The U.S. trade deficit surged to its highest level in a decade, even as President Donald Trump levied new tariffs on goods and services imported from overseas in an effort to narrow the gap.
The U.S. international trade deficit in goods and services increased to $55.5 billion in October from $54.6 billion in September, according to Census Bureau data. Exports, meanwhile, declined for a fourth time in five months.
Even as Mr. Trump pushes to narrow the deficit -- the difference between a country's exports and imports -- demand for foreign-made products is spurring companies to import more foreign-made goods to the U.S. But consumers are also paying a price, according to Tariffs Hurt the Heartland, a lobbying coalition of manufacturing, farming and technology groups. U.S. companies paid $6.2 billion in tariffs in October, including $2.8 billion in new tariffs on imports that have been imposed by the Trump administration, the group said on Friday.
"This data shows that tariffs have been an unmitigated failure in achieving any of the administration's goals," said Charles Boustany, spokesman for Tariffs Hurt the Heartland and a former Republican congressman, in a statement. "All that's happening is businesses and consumers are paying more, American exports subject to retaliation are rapidly declining, and the deficit the Administration cares so much about is ballooning."

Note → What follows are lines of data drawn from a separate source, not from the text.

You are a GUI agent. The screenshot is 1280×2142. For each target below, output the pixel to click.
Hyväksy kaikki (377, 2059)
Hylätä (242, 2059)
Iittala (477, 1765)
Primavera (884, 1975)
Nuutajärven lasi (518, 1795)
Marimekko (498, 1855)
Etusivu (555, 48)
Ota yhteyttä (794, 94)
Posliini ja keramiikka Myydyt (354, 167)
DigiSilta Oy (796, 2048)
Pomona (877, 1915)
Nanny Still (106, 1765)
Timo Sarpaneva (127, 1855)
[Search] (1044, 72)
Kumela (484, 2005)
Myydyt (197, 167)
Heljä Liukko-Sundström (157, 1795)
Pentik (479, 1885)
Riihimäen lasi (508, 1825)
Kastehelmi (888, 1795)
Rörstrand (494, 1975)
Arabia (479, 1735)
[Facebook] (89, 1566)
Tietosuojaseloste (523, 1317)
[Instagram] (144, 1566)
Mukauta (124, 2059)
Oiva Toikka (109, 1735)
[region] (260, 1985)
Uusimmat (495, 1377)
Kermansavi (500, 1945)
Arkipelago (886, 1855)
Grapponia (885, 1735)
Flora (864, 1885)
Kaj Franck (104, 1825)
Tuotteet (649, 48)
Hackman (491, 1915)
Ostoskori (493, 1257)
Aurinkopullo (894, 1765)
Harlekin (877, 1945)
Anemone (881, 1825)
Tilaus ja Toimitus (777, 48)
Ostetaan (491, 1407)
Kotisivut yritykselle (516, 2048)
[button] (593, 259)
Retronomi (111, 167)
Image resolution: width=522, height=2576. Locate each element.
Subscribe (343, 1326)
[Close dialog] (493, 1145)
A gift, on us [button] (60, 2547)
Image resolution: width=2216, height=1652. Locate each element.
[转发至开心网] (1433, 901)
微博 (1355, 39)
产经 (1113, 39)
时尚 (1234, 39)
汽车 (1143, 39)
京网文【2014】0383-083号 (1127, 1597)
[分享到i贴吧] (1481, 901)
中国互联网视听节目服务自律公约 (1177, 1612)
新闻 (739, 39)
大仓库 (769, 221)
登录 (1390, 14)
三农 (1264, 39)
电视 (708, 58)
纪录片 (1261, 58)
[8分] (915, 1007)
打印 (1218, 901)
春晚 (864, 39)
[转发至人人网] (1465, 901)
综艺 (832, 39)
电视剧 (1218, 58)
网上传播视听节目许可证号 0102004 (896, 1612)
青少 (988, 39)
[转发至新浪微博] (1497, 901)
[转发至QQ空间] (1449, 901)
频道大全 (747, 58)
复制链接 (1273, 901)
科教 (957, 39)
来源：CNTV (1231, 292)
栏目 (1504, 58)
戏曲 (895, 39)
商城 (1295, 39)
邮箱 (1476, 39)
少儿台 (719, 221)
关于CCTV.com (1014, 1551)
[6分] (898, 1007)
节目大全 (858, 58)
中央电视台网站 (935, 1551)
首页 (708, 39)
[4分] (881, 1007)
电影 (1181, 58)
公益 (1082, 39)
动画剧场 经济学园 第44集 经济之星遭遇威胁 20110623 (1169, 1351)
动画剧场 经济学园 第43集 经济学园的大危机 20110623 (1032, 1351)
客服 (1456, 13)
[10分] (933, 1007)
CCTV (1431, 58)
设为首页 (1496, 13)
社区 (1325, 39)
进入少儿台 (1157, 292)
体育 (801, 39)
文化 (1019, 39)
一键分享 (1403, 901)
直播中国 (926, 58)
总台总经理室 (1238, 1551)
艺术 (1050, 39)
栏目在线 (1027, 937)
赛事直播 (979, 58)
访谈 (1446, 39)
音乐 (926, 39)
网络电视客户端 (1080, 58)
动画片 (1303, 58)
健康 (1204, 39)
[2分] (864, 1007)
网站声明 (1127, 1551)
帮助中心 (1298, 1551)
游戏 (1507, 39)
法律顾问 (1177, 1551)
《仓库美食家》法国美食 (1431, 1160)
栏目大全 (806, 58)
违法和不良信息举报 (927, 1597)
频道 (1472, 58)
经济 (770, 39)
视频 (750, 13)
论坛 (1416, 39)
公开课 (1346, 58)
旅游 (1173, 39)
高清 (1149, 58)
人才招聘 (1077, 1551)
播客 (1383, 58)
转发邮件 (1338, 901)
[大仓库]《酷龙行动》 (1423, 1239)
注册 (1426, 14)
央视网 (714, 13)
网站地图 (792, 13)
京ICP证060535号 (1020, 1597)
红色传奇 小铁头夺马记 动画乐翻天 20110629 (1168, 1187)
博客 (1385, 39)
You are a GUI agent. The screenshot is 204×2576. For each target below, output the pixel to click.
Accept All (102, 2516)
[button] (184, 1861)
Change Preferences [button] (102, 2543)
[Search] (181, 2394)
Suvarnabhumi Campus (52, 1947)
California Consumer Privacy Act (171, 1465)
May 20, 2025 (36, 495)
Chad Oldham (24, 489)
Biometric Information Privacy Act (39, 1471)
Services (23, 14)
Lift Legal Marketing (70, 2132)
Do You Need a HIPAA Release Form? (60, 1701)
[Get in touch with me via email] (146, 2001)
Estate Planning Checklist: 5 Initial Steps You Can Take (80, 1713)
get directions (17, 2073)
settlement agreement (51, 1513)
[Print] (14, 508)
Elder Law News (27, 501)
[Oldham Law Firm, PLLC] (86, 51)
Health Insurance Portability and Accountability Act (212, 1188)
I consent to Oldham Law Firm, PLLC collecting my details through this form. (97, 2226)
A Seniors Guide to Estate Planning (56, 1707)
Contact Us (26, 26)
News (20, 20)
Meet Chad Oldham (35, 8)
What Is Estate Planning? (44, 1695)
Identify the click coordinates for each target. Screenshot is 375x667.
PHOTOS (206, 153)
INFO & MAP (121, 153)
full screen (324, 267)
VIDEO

As U.S. businesses import more products from overseas, they are subject to higher taxes on those imports, thanks to the new tariffs imposed by the Trump administration. A 10 percent tariff on $200 billion in Chinese goods took effect in September. Despite those new tariffs, the trade gap with China also widened in October, increasing by $700 million to $38.2 billion.
"We are now seeing the raw data behind the stories of tariff pain that are coming in from every corner of the country," Boustany said.
Heavy manufacturers are also raising prices, including United Technologies, which makes Pratt & Whitney jet engines, Otis elevators and Carrier air conditioners. Some companies have said they will cut jobs due to the impact of the tariffs, such as toolmaker Stanley Black & Decker, which on Thursday said it was making an unspecified number of layoffs due in part to tariffs and higher costs.
The trade imbalance isn't likely to narrow anytime soon, economists said.
"Moderating global momentum, the stronger dollar and protectionist trade policies will keep weighing on exports in the near-term, while sturdy domestic demand and limited spare capacity keep import growth healthy – further widening the deficit," Jake McRobie and Gregory Daco, economists at Oxford Economics, said in a report.